This Hanukkah, delving into the mystery behind ‘Maoz Tzur’

by
Stuart Halpern
December 07, 2023

Tablet Magazine

Tablet Magazine

Hanukkah revelers joyfully standing beside the menorah’s glow, knuckles cracking in anticipation of unwrapping presents, aren’t necessarily primed for pondering a medieval liturgical poem. Which is why few if any pause to consider what is unquestionably the most head-scratching lyric in “Maoz Tzur”: “Repel the Red One in the nethermost shadow.”

Say what?

Everyone’s favorite Hanukkah song (which has more verses than you probably realize) reads like a CliffsNotes summary of Jewish history. Its opening bit—“Rock of Ages … Let our house of prayer be restored. And there we will offer You our thanks”—expresses the long-standing longing for the restoration of the Temple in Jerusalem. Makes sense for a holiday whose central ritual is lighting the menorah. After all, the original one, a tad grander than your kid’s school project currently sitting on your windowsill, lit up the sanctuary 2,000 years ago.

The second stanza rewinds the tape.

… They embittered my life with hardship, when enslaved under the rule of Egypt.
But God with His mighty power brought out His treasured people;
While Pharaoh’s host and followers sank like a stone into the deep.

Harking back to the Passover story, we reference God’s leading the Jews through the Exodus, and the defeat of Pharaoh and his dastardly troops at the Red Sea.

Zipping from desert wanderings to the entry into Israel through the Davidic monarchy, we then skip to the end of Jewish political autonomy, first edition. But before you can catch your breath, there’s the Return of the King.

He brought me to His holy abode. Even there, I found no rest.
The oppressor came and exiled me, Because I served strange gods,
and drank poisonous wine. Yet scarcely had I gone into exile, When Babylon fell and Zerubbabel took charge; Within 70 years I was saved.

Referencing the idol worship that led to God allowing the Babylonians to destroy the First Temple, the stanza then fast-forwards right through 586-516 BCE’s 70 years of exile, and shoutouts Zerubbabel. A Jewish governor who was a descendant of David, he led the Jews back from captivity in Babylon and laid the foundation for the Second Temple.
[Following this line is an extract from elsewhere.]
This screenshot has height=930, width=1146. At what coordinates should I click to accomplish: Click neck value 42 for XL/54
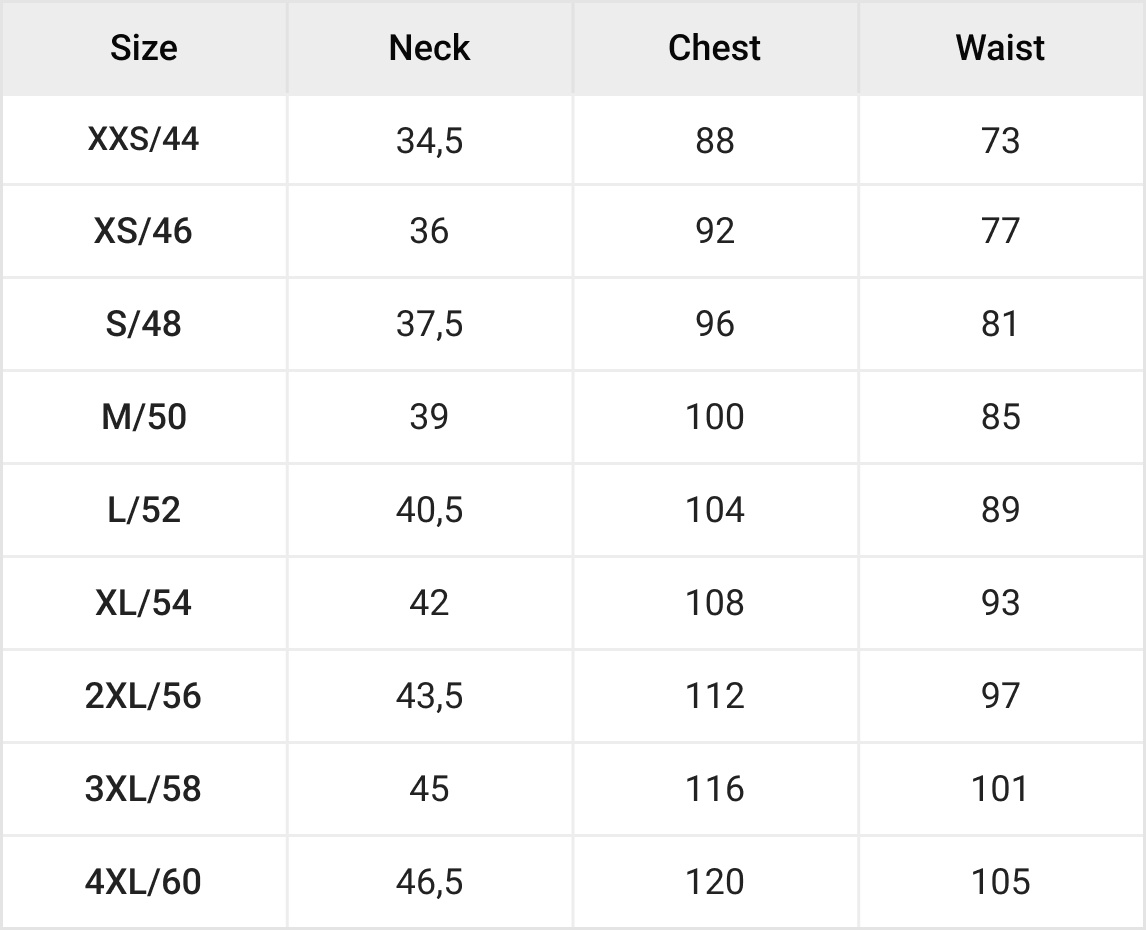(429, 603)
Jumping from Jerusalem to Persia, the scene then cuts to the court of Ahasuerus.

The Agagite, son of Hammedatha, plotted to cut down the lofty fir;
But it proved a snare to him, and his insolence was silenced …

Recapping Purim, the song summarizes how Haman the Agagite plotted to impale Mordechai the Jew on gallows he built out of the trees in his backyard. Only, Haman ended up on the wrong end of the wood in Mordechai’s stead.

We then land back where we stand, Hanukkah’s origin story deep into the Second Temple period.

The Greeks gathered against me, in the days of the Hasmoneans.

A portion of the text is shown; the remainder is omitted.